Chavez practically grew up under the portal at the Palace of the Governors. When she was about 3, she began coming there from Santo Domingo with her grandparents, who were potters. In 1952, a year after her marriage, she started her own business and began selling jewelry on the Palace's porch. Her own arms are decked with exquisite bracelets made for her by her husband.

Chavez raised all seven of her children on her earnings from jewelry sales and today two of them have joined her in the portal vendors program. "It's the only place you can come for income," she said.

When portal artisans were invited to help produce an exhibit for the new History Museum, Chavez didn't hesitate. "I wanted to do something for the museum," she said.

In March, Chavez was one of 31 vendors who offered to provide their handprints to the exhibit designers. They simply made Xerox images of their palms on the copy machine in the portal program office. Some of these images were then painted on the curved wall of the museum's permanent exhibit, "Beyond History's Record."

The gold-colored handprints on the dark red and ochre walls evoking the New Mexico landscape are meant to remind visitors of rock art, the symbolic images of people, animals, tools and elements of the natural world incised in stone by prehistoric peoples of this region.

Petroglyphs, said Sujit Tolat, Gallagher & Associate's lead designer on the project, are "always about leaving your mark" and the portal artisans will "be able to tell their children they've left their mark."

The making of the handprints was a "joyous event," recalled Carlotta Boettcher, coordinator of the Native American Artisans Program at the Palace. The vendors were happy to have a role to play in the creation of the new building.

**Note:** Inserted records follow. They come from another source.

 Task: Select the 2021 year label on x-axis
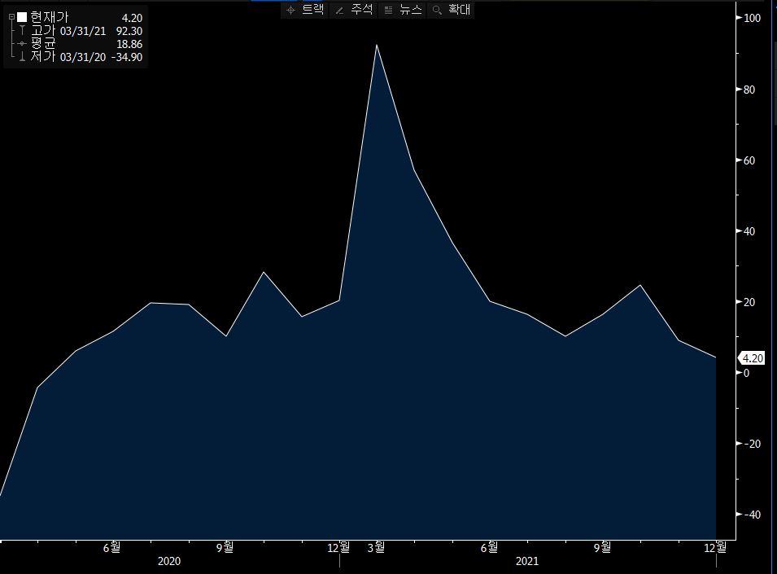(526, 561)
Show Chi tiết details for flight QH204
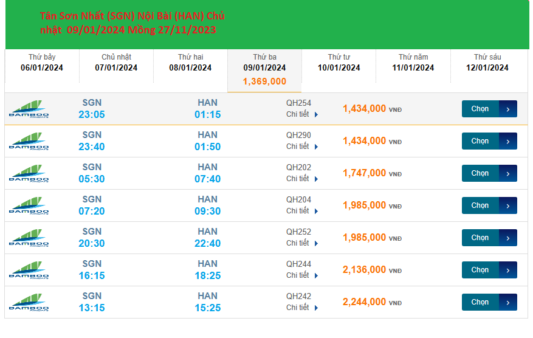Screen dimensions: 533x338 (302, 211)
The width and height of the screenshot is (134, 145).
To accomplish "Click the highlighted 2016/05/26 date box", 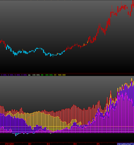I will (125, 144).
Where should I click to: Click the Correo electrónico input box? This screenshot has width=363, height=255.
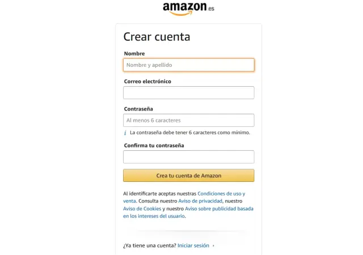[188, 92]
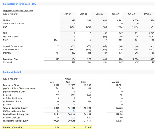Click the Calculation of Free Cash Flow heading
The height and width of the screenshot is (132, 164).
coord(19,4)
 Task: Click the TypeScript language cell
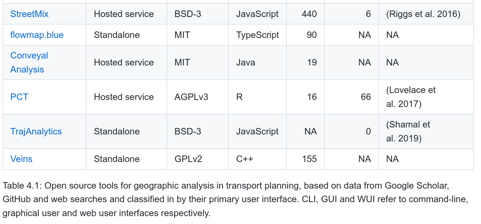tap(258, 35)
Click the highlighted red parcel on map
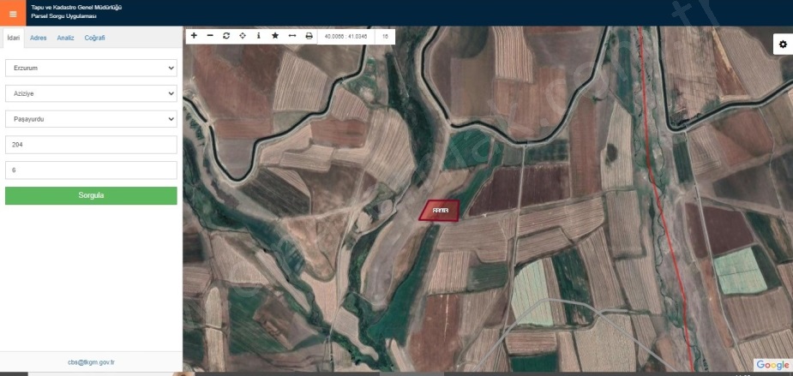Screen dimensions: 793x376 pyautogui.click(x=440, y=211)
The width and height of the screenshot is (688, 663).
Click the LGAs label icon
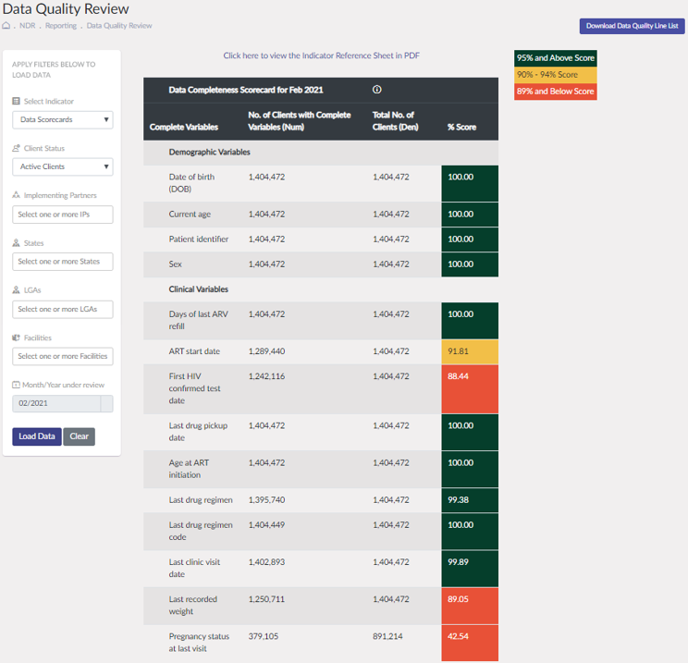click(x=17, y=290)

In addition to the handprints, the exhibit designers wanted to incorporate bronze castings of the hands of the descendants of the early people of the region. Tom Coriz, Geraldine Garcia and Garcia's granddaughter, Winter Valencia, all agreed to help.

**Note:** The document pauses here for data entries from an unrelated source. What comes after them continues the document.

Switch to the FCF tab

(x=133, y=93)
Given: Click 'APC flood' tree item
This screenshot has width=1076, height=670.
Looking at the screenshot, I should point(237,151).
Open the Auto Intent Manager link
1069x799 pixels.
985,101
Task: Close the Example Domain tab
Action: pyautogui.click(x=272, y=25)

Coriz said he washed his hand, then sank it into a rubbery, pinkish material similar to a dental casting, which hardened quickly, preserving all the lines and details of his palm. The impression was used to cast a bronze copy that is now mounted, with the others, on the exhibit wall. Visitors can press the bronze impressions to trigger oral histories from the collection of Jack Loeffler, historian, writer and sound collage artist from Northern New Mexico. They'll be able to hear Roberta Black Goat talk about the Navajo sacred homeland, José Lucero on Santa Clara beliefs about water or Roy Kady on sheep creation.

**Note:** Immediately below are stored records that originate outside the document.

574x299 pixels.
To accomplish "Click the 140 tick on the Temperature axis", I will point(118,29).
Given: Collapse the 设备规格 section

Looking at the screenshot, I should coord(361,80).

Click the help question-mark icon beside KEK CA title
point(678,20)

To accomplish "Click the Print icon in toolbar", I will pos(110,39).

"It was an honor to do that for the museum," Coriz said, adding that he wanted to represent his tribe of Santo Domingo and the "people who have passed on."

Coriz followed his mother to the portal as a jewelry vendor. He started helping her at age 12, grinding and polishing the stones. In the late 1980s, he went to the Institute of American Indian Arts to learn metalworking. He's been at the portal for about six years and specializes in reversible pendants, necklaces, earrings and inlays. His older sister also sells under the portal and he hopes one of his children will follow him into jewelry-making.

His own hands, he said, are "loving ones, for my people and my family." And, he added, "for making beautiful jewelry for all my customers."

For many of the vendors, who occupy a little but significant piece of Santa Fe Plaza space reserved only for Indian artisans, helping out with the exhibit was kind of like "stamping their identity on the building," Boettcher said. "Somehow their ties to the museum are well preserved and visible forever."

By providing their handprints, "They are making sure their identity— who they are, who they've been — is always present in this new building added to Palace," she added. "This is very meaningful."

Contact Anne Constable at 986-3022 or aconstable@sfnewmexican.com.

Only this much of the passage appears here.